- PROVIDED ENTRIES:
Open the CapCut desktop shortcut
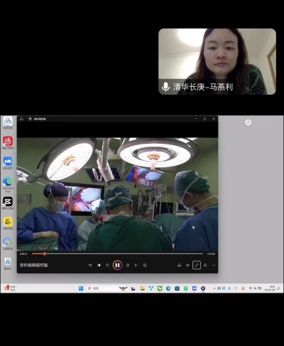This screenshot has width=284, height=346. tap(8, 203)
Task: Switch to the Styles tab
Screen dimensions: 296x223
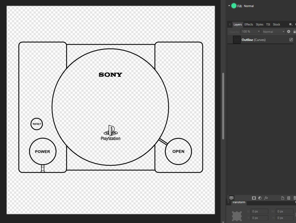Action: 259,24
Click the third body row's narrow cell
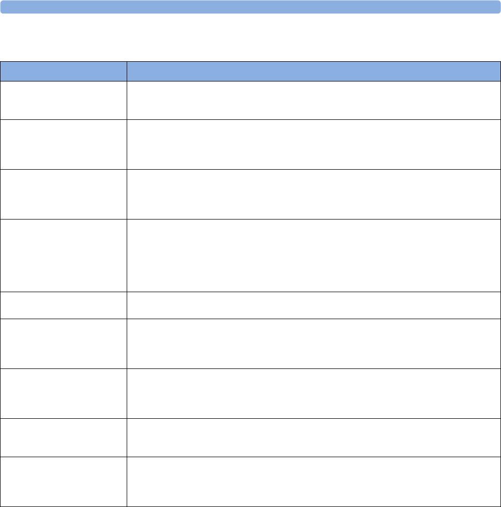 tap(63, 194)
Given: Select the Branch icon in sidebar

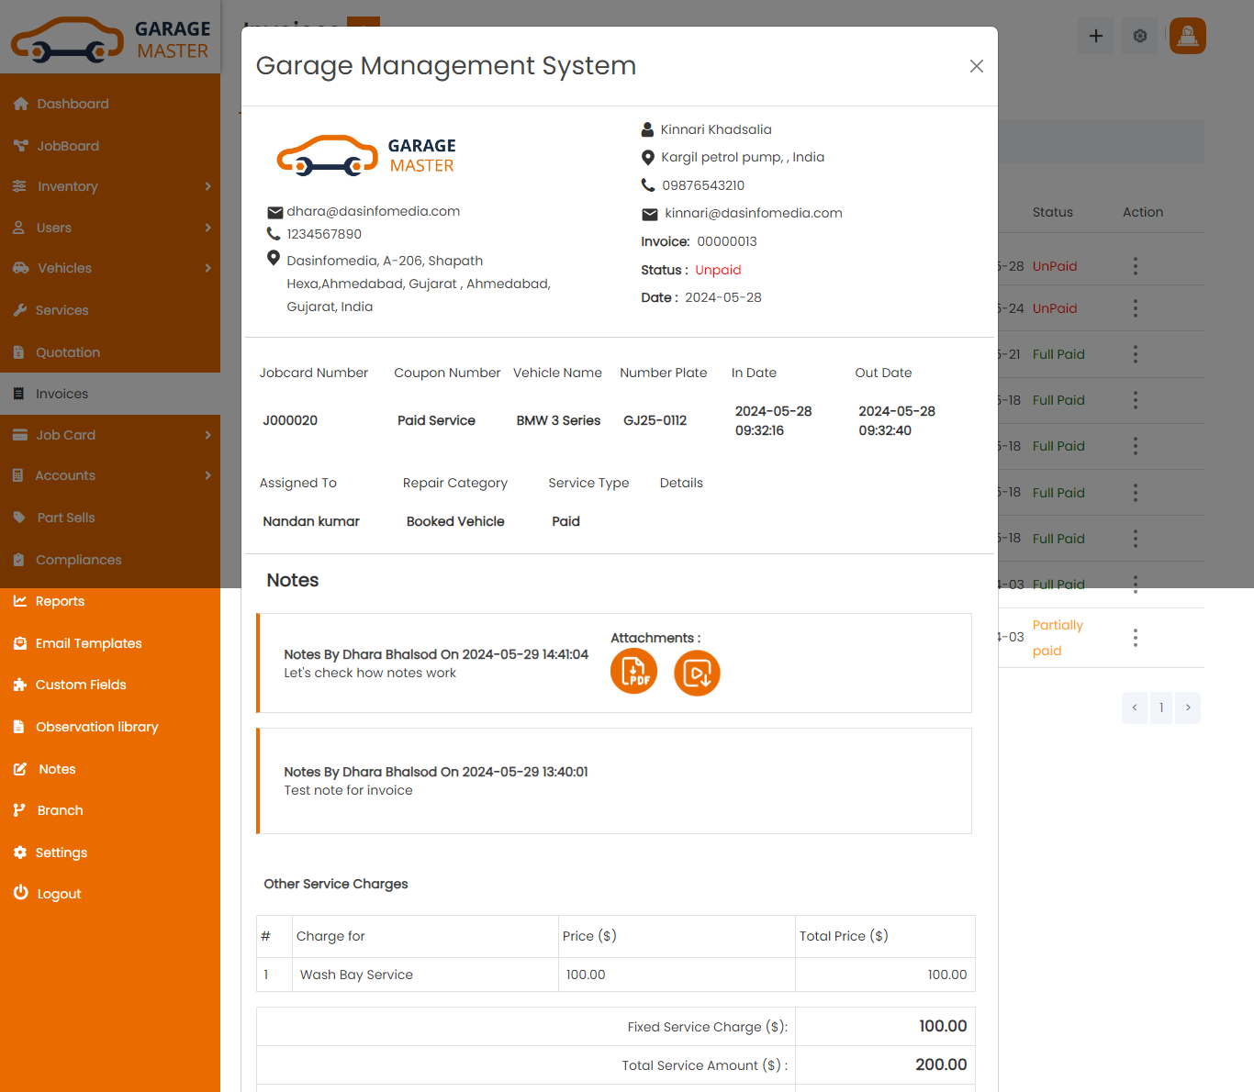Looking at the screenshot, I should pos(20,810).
...
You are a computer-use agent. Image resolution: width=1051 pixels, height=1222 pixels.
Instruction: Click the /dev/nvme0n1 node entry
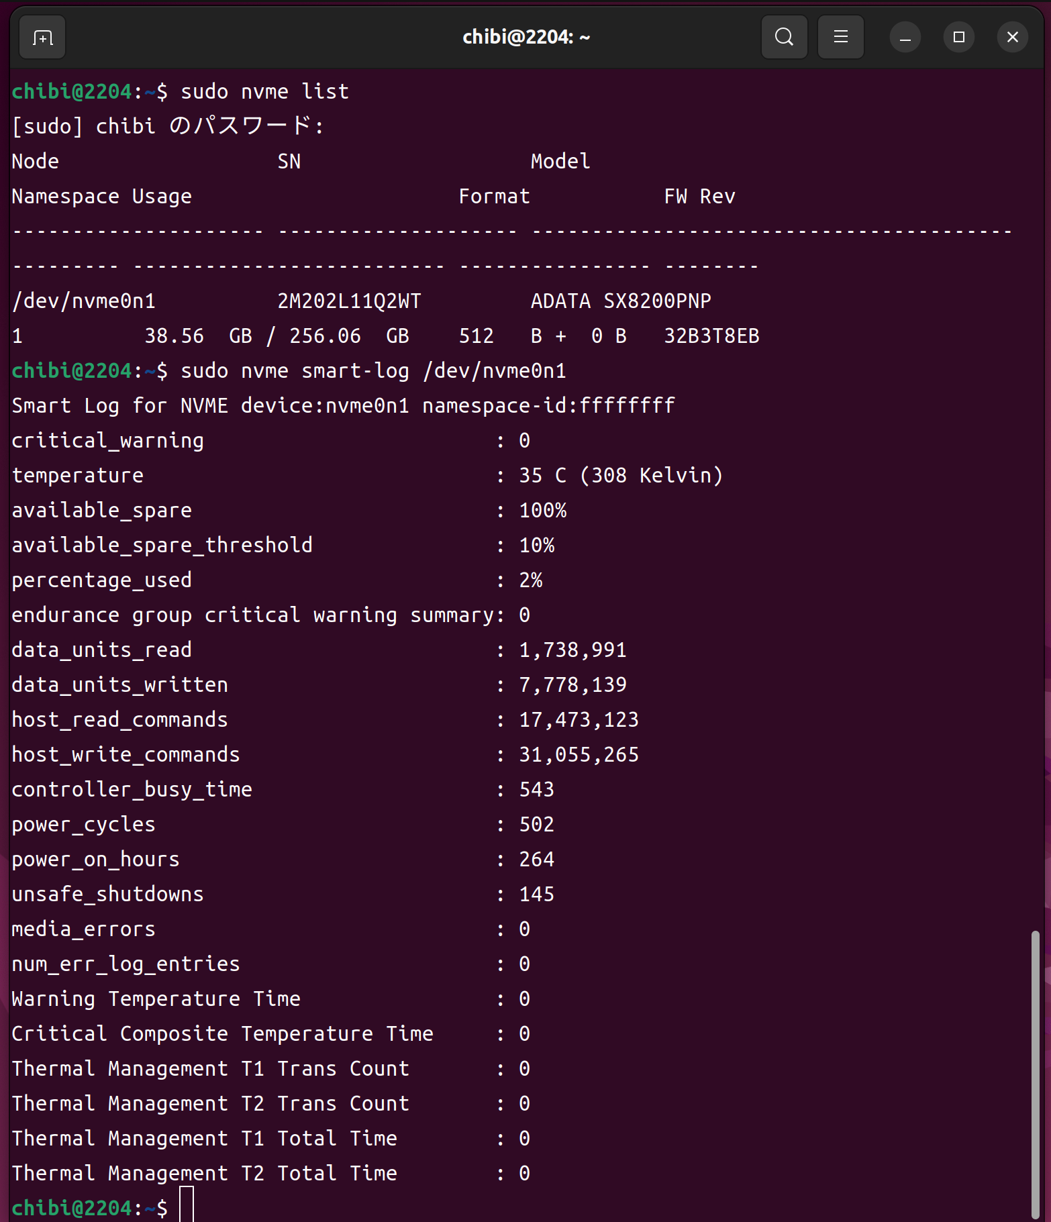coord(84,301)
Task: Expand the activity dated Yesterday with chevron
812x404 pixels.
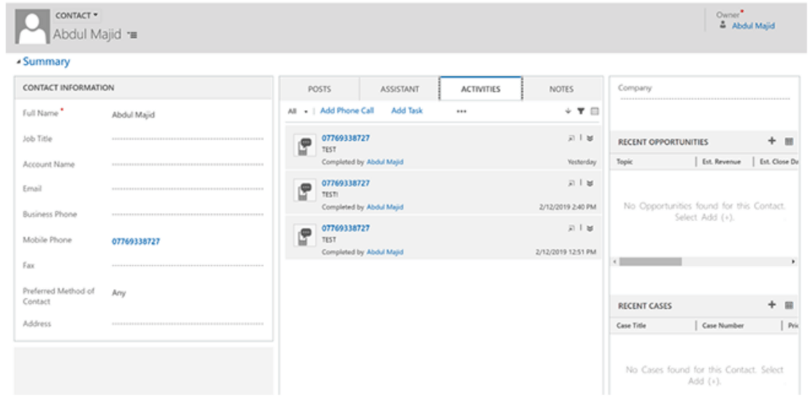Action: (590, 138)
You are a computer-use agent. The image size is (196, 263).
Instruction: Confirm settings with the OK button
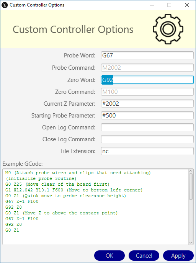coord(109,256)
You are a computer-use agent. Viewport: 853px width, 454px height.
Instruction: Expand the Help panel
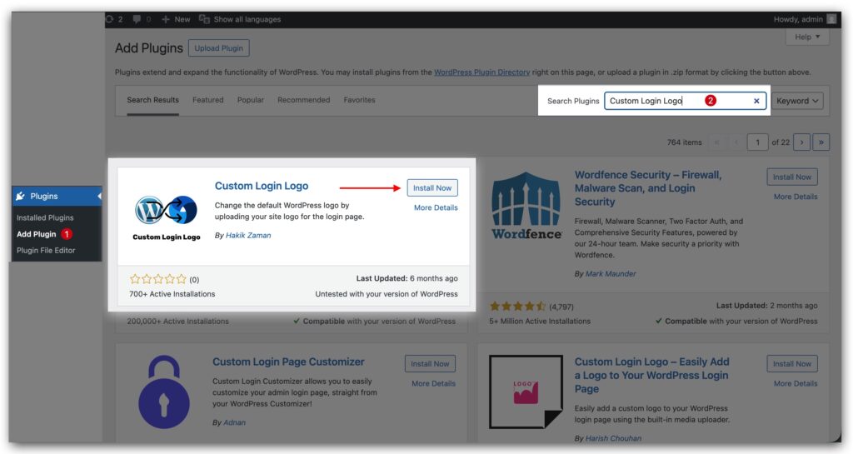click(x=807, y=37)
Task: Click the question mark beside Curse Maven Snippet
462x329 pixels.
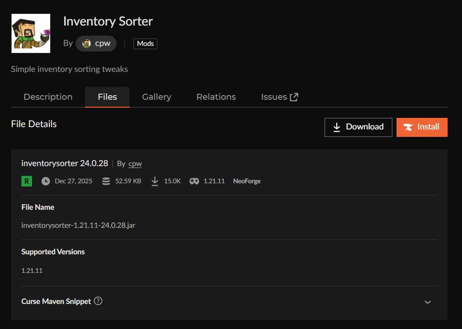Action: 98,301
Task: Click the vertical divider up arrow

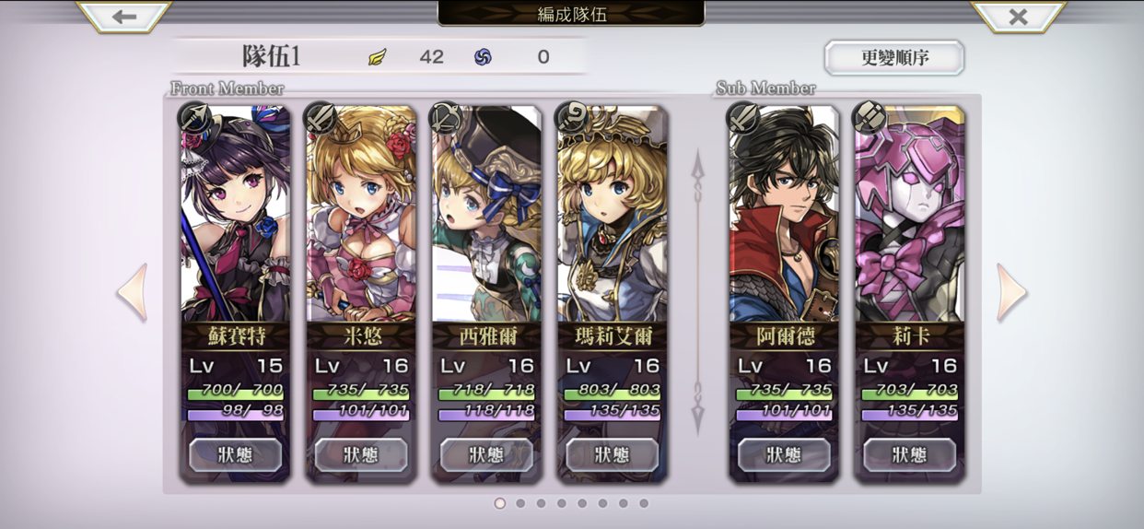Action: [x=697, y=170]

- GIVEN INSTRUCTION:
Write out the lines starting with the line with "Click the third body row's narrow cell" and going on through the line with "Looking at the" as a JSON list of strings, one string per line, with blank lines skipped and the pictures left out.

- EXERCISE RESULT:
[
  "Click the third body row's narrow cell",
  " tap(63, 194)",
  "Given: Select the Branch icon in sidebar",
  "Looking at the screenshot, I should pos(20,810)."
]